**WHAT NEEDS TO BE DONE**
In the text on Suzuki actor training below, what were the participants asked to memorize?

**TEXT SEGMENT**
───

Given that, the pain is nothing, a nuisance that is irrelevant to what I’m doing. What I found was the point of view where I had to put my mind in my center of gravity and conceptualize moving it to the position I was going for, and then I would make the movement right. Maybe. Rather than taking a step and letting my feet carry me to a new spot, I had to think of moving from a center point below my belly button (called “danjeon” in Korean, I don’t know the name in Japanese) and trust that my feet, well, my body, would get me there without wavering or losing my balance.
I can’t overstate what a massive difference it is. In the first place, a stomp without the proper positioning would likely injure the foot or shin. But more importantly, dramatic lines and dramatic situations call for a dramatic delivery. We were asked to memorize a passage of six lines from Euripides’ Trojan Women (which the SITI members were in town to perform at the Getty Villa). We would recite them from the positions that caused some of the greatest conflict. Those positions that we really had to fight to hold onto lest we should fall over were the spots that kept us balanced on a brink. Hard to say the brink of what, but it almost doesn’t matter. Holding onto balance was the task itself, standing (or squatting or walking or sometimes sitting) in this position of crisis created a dramatic situation by itself. Add to that reciting a piece of text from a classic drama and the moment becomes as tense and theatrical as anyone could want.
Crisis may be what is behind Akiko-san’s delightfully quotable, vulgar comment. Even Tadeshi Suzuki called these “impossible forms.” They’re not natural, they aren’t for an actual theatrical performance, and of course it’s tough to get into them and hold them. But getting them done requires both singularity of focus and immense determination. Each move, even the slow ones, requires a burst of energy, controlled of course; each move, even the soft ones, enforces the fact of one’s existence.
Another of the Suzuki instructors from SITI, Leon Ingulsrud, encouraged us to find our way to being determined to make that move, be it stomping, sliding, making a statue in demi-pointe, whatever it was. Be free and determined to make that move. (Never mind that we had no choice about what was our next move.) It’s a construct essential to acting; a typical acting effort doesn’t let the actor have leeway in the lines he says, the blocking he moves through or his choreography. The actor’s part, though, isn’t one that can be performed by an automaton; effective acting is the method by which those lines and movement convince the audience that the character chose to do that on the spot. Leon’s own vulgarity ran something like “when you get the cue to stomp say ‘fuck you, I’m going to stomp now!’” I’m paraphrasing, but the point was to find the drive internally, rather than from the instructor smacking the stage floor with his or her shinai. It was another way of envisioning the form as pushed out from one’s danjeon instead of pulled by circumstance.

───

**STORED DATA**

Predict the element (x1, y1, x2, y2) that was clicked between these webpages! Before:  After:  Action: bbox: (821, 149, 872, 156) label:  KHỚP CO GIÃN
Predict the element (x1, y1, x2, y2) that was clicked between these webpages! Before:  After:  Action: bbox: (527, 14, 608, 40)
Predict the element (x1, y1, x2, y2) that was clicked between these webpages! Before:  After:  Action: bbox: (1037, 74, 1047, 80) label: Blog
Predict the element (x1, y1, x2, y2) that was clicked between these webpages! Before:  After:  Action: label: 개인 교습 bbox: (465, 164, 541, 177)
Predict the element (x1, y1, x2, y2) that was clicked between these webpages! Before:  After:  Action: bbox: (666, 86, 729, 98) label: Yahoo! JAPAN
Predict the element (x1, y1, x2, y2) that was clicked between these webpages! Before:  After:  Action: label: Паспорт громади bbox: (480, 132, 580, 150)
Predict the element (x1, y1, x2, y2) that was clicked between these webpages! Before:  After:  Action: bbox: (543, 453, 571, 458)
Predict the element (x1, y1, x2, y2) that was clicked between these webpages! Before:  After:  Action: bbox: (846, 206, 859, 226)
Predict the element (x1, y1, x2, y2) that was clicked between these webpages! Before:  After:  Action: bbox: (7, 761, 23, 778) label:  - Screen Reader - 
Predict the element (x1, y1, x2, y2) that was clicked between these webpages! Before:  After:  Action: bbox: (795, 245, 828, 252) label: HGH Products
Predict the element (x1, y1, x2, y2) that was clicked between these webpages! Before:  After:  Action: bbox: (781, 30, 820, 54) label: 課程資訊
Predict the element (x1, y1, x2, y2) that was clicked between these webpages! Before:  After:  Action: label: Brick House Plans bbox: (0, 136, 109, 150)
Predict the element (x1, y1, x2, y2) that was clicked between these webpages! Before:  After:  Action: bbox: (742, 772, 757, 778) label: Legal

───

**RESPONSE**
A passage of six lines from Euripides' Trojan Women.